* **Assignment**
The copy you return should hold only the lines from the top of the data below through the line with "Task: Click the 15.00 price axis label", each duplicated exactly and with no pictures.

Extracted records below:

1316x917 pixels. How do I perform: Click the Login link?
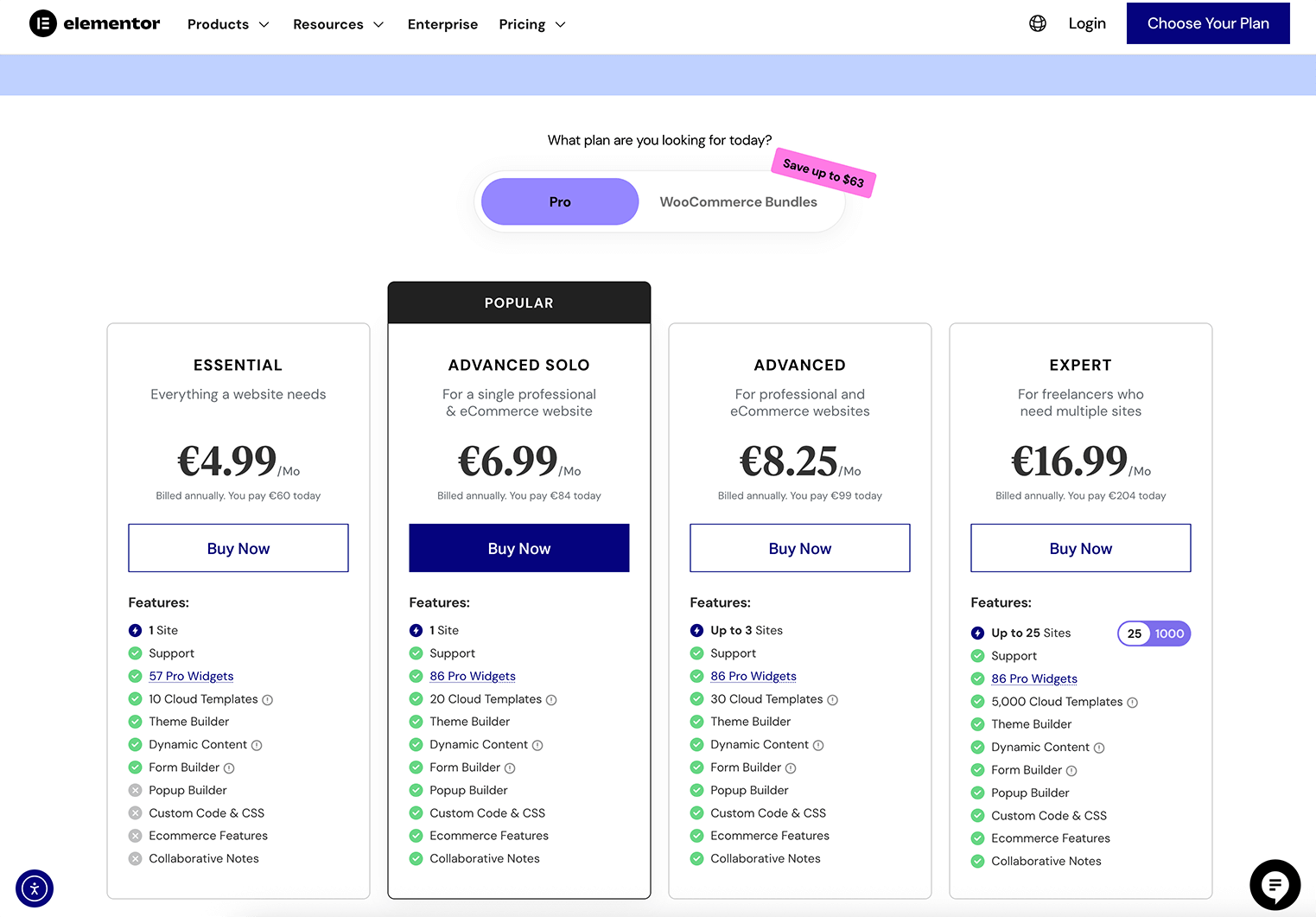point(1086,23)
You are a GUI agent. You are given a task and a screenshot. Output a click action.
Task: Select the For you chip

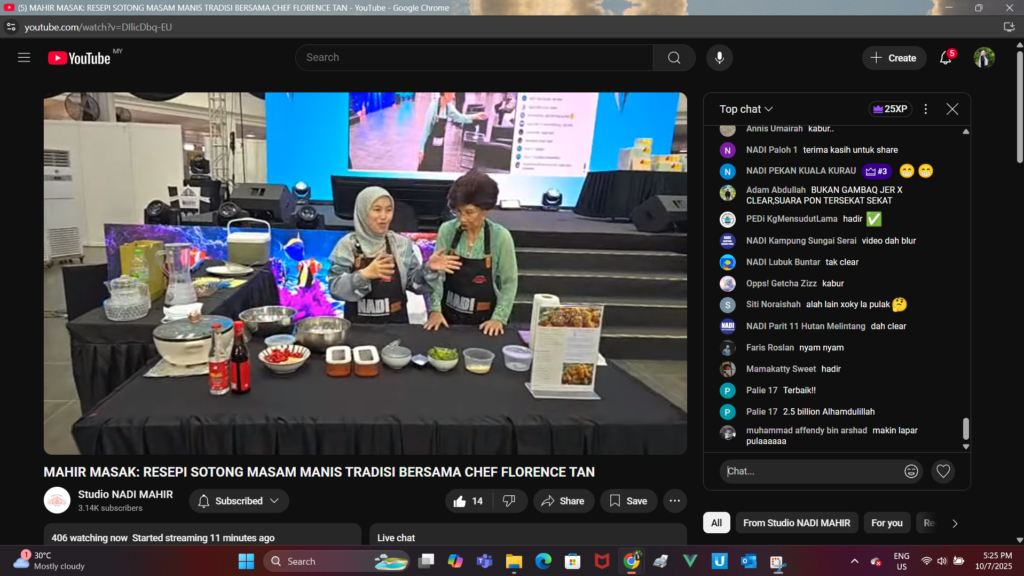(886, 523)
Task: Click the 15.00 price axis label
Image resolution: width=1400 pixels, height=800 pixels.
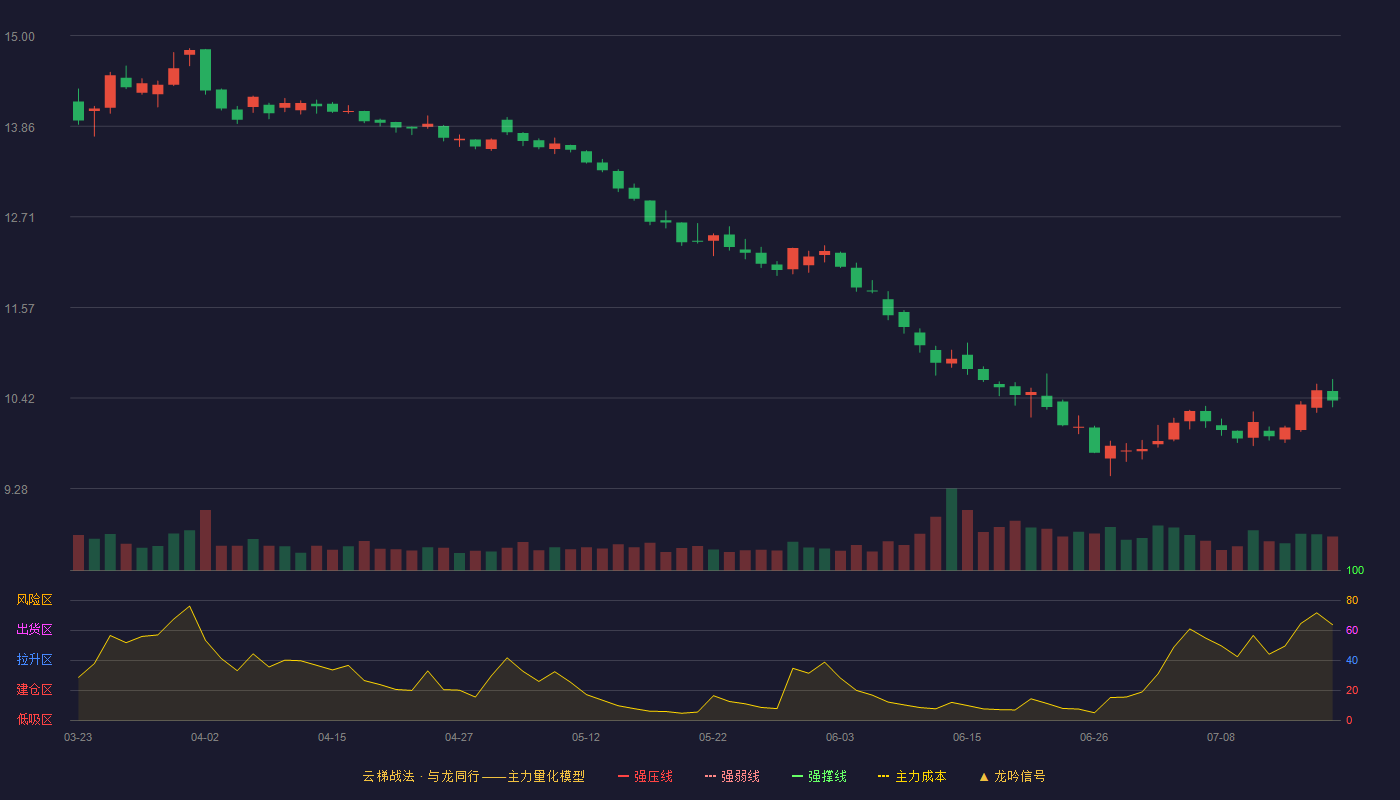Action: tap(19, 37)

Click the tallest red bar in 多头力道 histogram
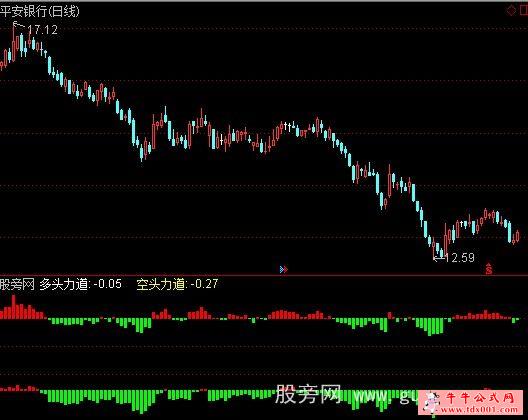point(13,307)
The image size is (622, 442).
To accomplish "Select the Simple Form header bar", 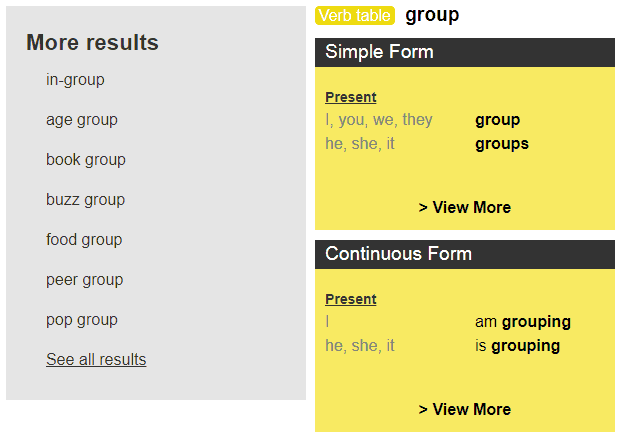I will [464, 52].
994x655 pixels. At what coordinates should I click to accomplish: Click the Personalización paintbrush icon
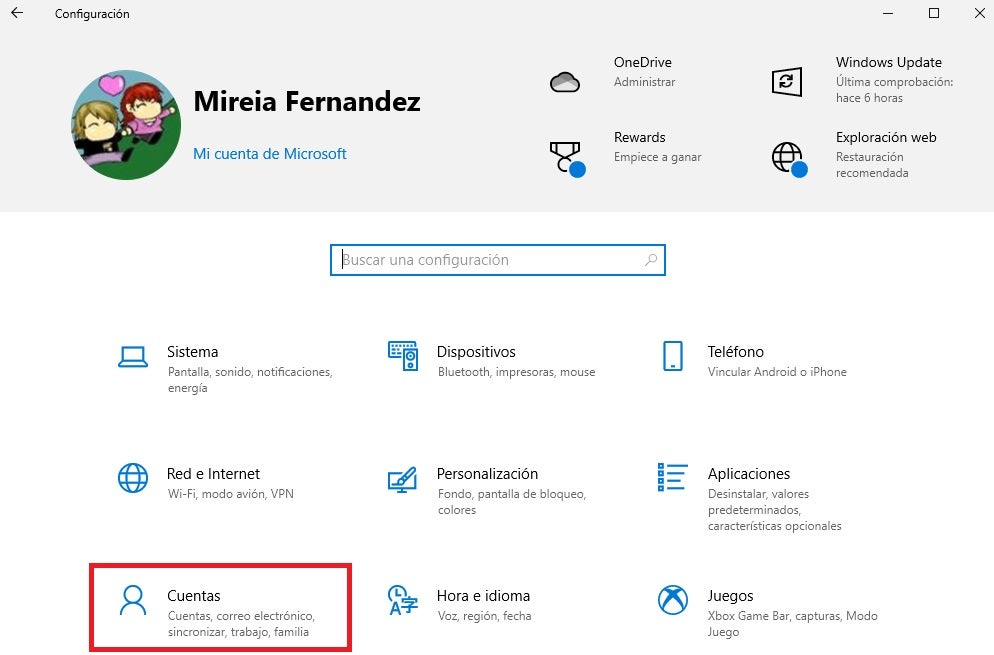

End of Extracted records.

* **Exercise answer**
1316x917 pixels. How do I perform: Click the Login link?
point(1086,23)
You are a GUI agent. You are given a task and a screenshot. Output a click action.
Task: Select the For you chip

(886, 523)
Task: Click the 15.00 price axis label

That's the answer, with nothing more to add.